После того как генерал ознакомился с этой запиской, Базили поставил перед ним вопрос – требует ли военное положение России уступок перед Кобургами, включая согласие на оставление этой династии, всегда готовой к предательству, у власти в Софии? Ответ был отрицательным6. Желание начальника штаба Ставки найти решение в Болгарии укрепляла несговорчивость румынской стороны, стремившейся прежде всего к наступлению в Трансильвании. Против плана Алексеева выступил не только Сазонов, но и Штюрмер, который справедливо отметил невозможность для России брать на себя инициативу замирения с Болгарией, так как это могло вызвать осложнения в отношениях с союзниками, и в частности с Сербией7. Однако Алексеев продолжал пребывать в плену славянофильских иллюзий. Как весьма тонко заметил Г Н. Трубецкой, русская политика на Балканах вообще не отличалась устойчивостью и последовательностью, будучи подвержена колебаниям между «утилитарным оппортунизмом», лежащим в основе внешней политики всякого государства, и идеологией, в основе которой лежали принципы национальной и конфессиональной близости.
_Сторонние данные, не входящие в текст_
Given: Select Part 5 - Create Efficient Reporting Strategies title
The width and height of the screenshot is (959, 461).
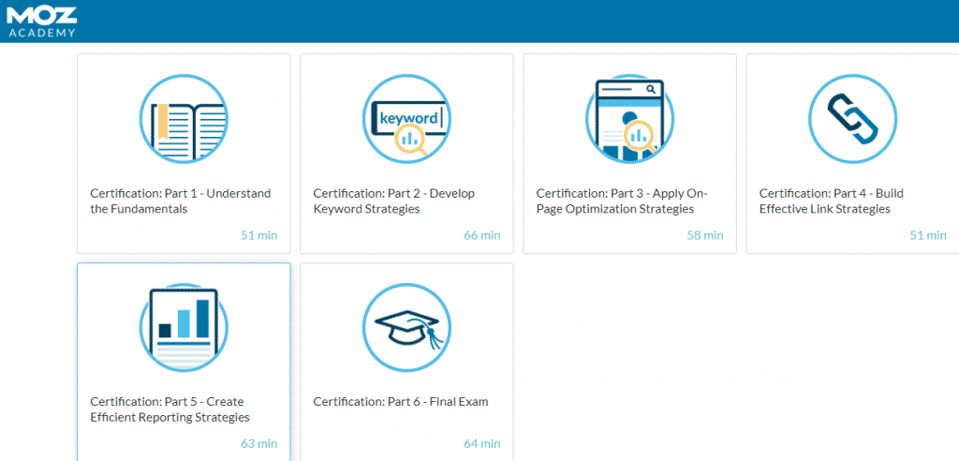Looking at the screenshot, I should [170, 409].
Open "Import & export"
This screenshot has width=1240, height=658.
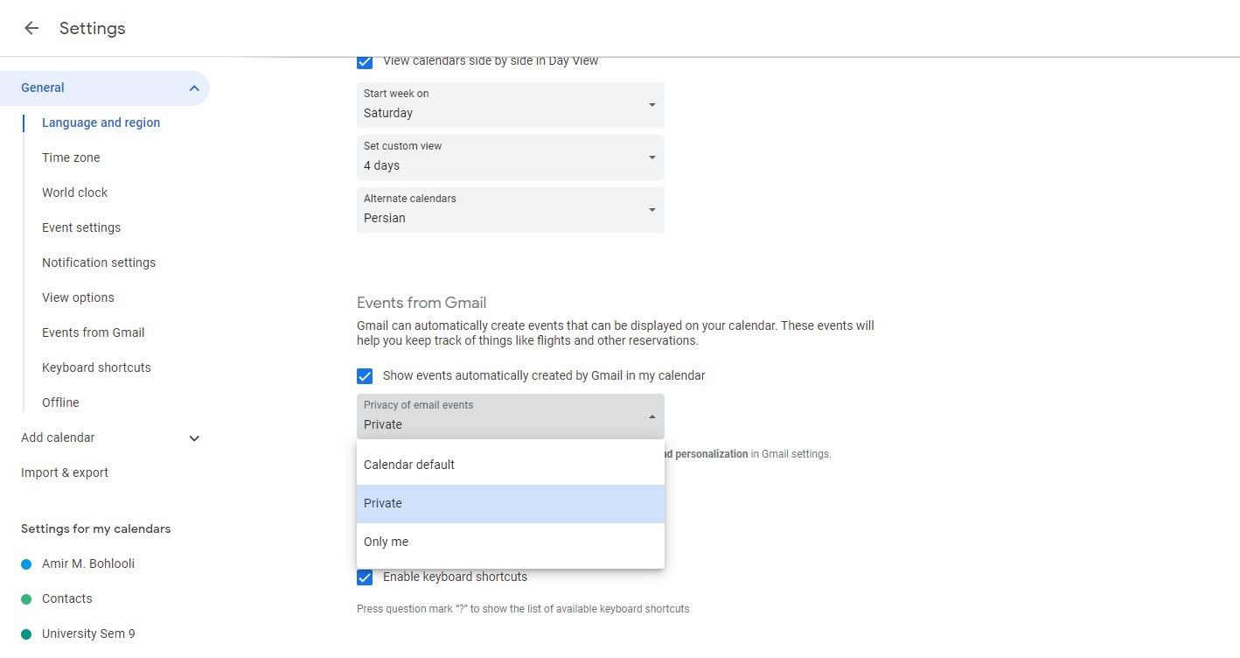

Идеология зачастую побеждала, однако: «Ни один из указанных принципов не проводился полностью и по большей части разнообразные стимулы уживались вместе, зачастую в самом незаконном сожительстве»8.
Худшей политикой является непоследовательная политика или, иначе говоря, отсутствие таковой. Все эти недостатки русской дипломатии унаследовала внешнеполитическая позиция, занятая Ставкой. Более того, с уходом Сазонова из руководства МИДа начальник штаба Ставки, находившийся в неприязненных отношениях со Штюрмером, стал активнее вмешиваться во внешнеполитические вопросы, чего раньше он не делал. Выполняя его волю, русский военный представитель при сербском командовании генерал В. А. Артамонов пытался защищать идеи примирения Сербии и Болгарии и воссоздания балканского союза. Естественно, эти попытки были обречены на провал, сербский премьер-министр Н. Пашич встретил их крайне отрицательно9. Были в русской Ставке определенные расчеты и на других славян.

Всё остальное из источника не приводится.